Mais surtout, la coupe afro était devenue quelque chose que les noirs américains avaient entre temps défendus et revendiqués. La coupe afro, le cheveu naturel en général était lentement devenu, alors, non pas la norme, pas plus qu’un acte de revendication stricte, mais une possibilité capillaire normale, une coiffure peut-être aussi anodine que le carré ou que la frange.
Je me dois pour bien situer d’où on vient, d’où je viens, de raconter une blague raciste qui ne posait aucun problème dans la France où j’ai grandi : “pourquoi les avions africains n’ont pas de ceintures de sécurité ? Car les cheveux de leurs passagers font velcro.” Dans le même ordre de choses, il y avait dans mon école primaire une famille, blanche, d’ailleurs, dont les cheveux des membres étaient crépus, et c’était un sujet intarissable de remarques ironiques. On avait le droit, le devoir de toucher ces cheveux, cette substance bizarre et inconnue. Et encore récemment, quand la porte-parole du gouvernement Sibeth Ndiaye a dénoué ses cheveux, les commentaires ont été délirants : nous sommes très largement restés des Fantasio de 1959.
Car la coupe de Gaston, avec le recul du temps, n’était rien d’autre qu’une coupe afro. Et ceci étant dit, la réaction de Fantasio devient hallucinante : il n’aura de cesse, après son cri d’effroi initial, de la discipliner, obligeant Gaston à se couvrir la tête avant de l’envoyer chez un coiffeur qui lui rasera la tête, pour finalement continuer à harceler Gaston, en allant jusqu’à lui coller un plumeau sur le crâne.
Cela n’est rien, peut-être, car Gaston est blanc.
Il est blanc mais la bande dessinée belge, on le sait depuis Tintin au Congo, est traversée par les fantômes du colonialisme.

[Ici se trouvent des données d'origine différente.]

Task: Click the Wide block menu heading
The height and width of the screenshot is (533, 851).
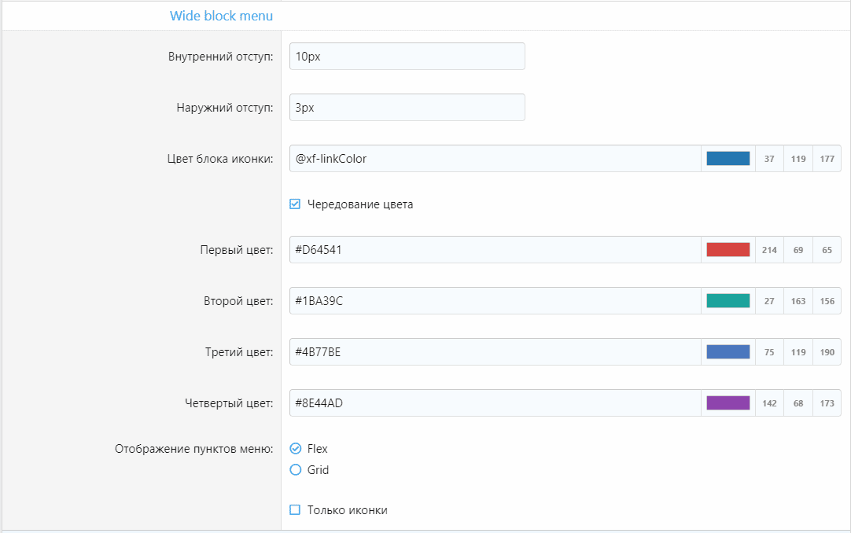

Gaston est blanc mais son apparition dans les pages du journal de Spirou est exactement contemporaine du processus qui mènera le Congo Belge à l’indépendance.
Souvent Franquin s’est étonné que son anti-héros devienne si populaire, disant qu’il l’avait longtemps vu, avant sa mue progressive en baba-cool, comme un personnage égoïste, colérique et asocial.
Et il y a bien, en y repensant, quelque chose du ‘minstrel show’ chez Gaston, de la blackface intériorisée. Il est en effet semblable à la caricature de l’homme africain qui affleure encore largement dans la conscience coloniale de l’époque : un être paresseux, soupe au lait, un inadapté social condamné par son rousseauisme inguérissable à une contre productivité démoniaque — celle-là même qui obligea le bon roi Léopold à couper toutes ces mains.
Gaston est noir et le gaffophone, cette caricature de harpe africaine en est encore un indice, comme l’est l’une de ses premières apparitions, en tant que maladroit, en tant que gaffeur, en tant que sauvage, dans les pages du Journal de Spirou : il venait de faire sauter les caractères du bas de la page du fureteur, la chronique encyclopédique du journal, qui était cette semaine-là consacrée au Rock and Roll.
La question suivante était posée : « Est-il exact que le Calypso va détrôner le Rock and Roll ? ». J’attends toujours la réponse et je crains encore, 30 ans plus tard, pour la pérennité du Rock and Roll, secrètement miné par l’irruption de cette musique caribéenne.
J’ai d’ailleurs été témoin de l'événement, quand mes amis et moi avons soudain délaissé la vague grunge, au milieu des années 90, pour se mettre à écouter exclusivement du reggae.
Nous avons en cela confusément suivi l’arc narratif du personnage imaginé par Franquin, qui sortit rapidement de sa potentielle caricature raciste initiale pour devenir un héros pacifiste, écologiste et anti-industriel : un personnage si profondément décolonial, et si génialement dialectique, que c’était finalement nous-même, aliénés par notre propre idéologie productiviste, qu’il devait finalement décoloniser.